HOW TO COMPLETE THIS TASK ::
A stretch of the entries below is to be set down exactly, running from the line with "Mark 2:23-3 (483, 666)" through the line with "SIR (374, 2366)", both included, and no other line.
[Start of section]
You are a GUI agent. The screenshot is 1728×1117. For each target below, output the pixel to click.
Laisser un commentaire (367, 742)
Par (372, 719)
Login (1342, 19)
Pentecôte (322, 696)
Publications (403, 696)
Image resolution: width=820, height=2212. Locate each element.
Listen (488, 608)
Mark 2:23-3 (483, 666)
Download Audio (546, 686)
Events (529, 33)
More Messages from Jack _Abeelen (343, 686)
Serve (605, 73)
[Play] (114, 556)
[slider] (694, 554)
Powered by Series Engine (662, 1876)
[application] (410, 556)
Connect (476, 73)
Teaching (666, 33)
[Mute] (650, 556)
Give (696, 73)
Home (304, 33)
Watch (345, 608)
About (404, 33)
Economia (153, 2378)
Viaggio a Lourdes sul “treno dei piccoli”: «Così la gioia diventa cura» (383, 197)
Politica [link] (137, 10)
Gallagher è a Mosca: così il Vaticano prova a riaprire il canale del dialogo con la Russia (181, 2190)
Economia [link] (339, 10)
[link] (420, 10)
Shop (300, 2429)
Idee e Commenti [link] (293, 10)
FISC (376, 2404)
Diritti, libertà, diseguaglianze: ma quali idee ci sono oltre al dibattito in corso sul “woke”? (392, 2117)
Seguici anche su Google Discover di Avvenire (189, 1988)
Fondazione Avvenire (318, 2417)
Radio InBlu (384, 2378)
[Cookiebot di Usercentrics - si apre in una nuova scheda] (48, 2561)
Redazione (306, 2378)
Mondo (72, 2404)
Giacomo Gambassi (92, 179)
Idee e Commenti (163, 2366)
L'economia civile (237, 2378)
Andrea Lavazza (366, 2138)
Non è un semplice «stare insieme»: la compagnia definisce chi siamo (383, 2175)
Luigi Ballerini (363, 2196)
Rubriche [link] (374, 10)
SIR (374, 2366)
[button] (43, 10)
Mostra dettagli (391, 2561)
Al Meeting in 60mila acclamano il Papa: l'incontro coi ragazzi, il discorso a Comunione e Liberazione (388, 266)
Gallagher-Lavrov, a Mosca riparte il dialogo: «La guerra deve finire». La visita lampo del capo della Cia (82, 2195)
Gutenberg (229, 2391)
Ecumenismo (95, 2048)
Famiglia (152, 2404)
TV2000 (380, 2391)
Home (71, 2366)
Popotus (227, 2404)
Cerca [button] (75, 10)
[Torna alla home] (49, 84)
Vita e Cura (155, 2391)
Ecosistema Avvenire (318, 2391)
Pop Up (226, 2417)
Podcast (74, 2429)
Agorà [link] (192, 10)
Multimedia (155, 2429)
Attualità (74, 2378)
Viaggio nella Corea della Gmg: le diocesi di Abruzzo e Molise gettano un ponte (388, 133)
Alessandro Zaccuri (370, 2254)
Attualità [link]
[End of section]
RESPONSE FOR THIS EXERCISE ::
Mark 2:23-3 (483, 666)
Download Audio (546, 686)
Events (529, 33)
More Messages from Jack _Abeelen (343, 686)
Serve (605, 73)
[Play] (114, 556)
[slider] (694, 554)
Powered by Series Engine (662, 1876)
[application] (410, 556)
Connect (476, 73)
Teaching (666, 33)
[Mute] (650, 556)
Give (696, 73)
Home (304, 33)
Watch (345, 608)
About (404, 33)
Economia (153, 2378)
Viaggio a Lourdes sul “treno dei piccoli”: «Così la gioia diventa cura» (383, 197)
Politica [link] (137, 10)
Gallagher è a Mosca: così il Vaticano prova a riaprire il canale del dialogo con la Russia (181, 2190)
Economia [link] (339, 10)
[link] (420, 10)
Shop (300, 2429)
Idee e Commenti [link] (293, 10)
FISC (376, 2404)
Diritti, libertà, diseguaglianze: ma quali idee ci sono oltre al dibattito in corso sul “woke”? (392, 2117)
Seguici anche su Google Discover di Avvenire (189, 1988)
Fondazione Avvenire (318, 2417)
Radio InBlu (384, 2378)
[Cookiebot di Usercentrics - si apre in una nuova scheda] (48, 2561)
Redazione (306, 2378)
Mondo (72, 2404)
Giacomo Gambassi (92, 179)
Idee e Commenti (163, 2366)
L'economia civile (237, 2378)
Andrea Lavazza (366, 2138)
Non è un semplice «stare insieme»: la compagnia definisce chi siamo (383, 2175)
Luigi Ballerini (363, 2196)
Rubriche [link] (374, 10)
SIR (374, 2366)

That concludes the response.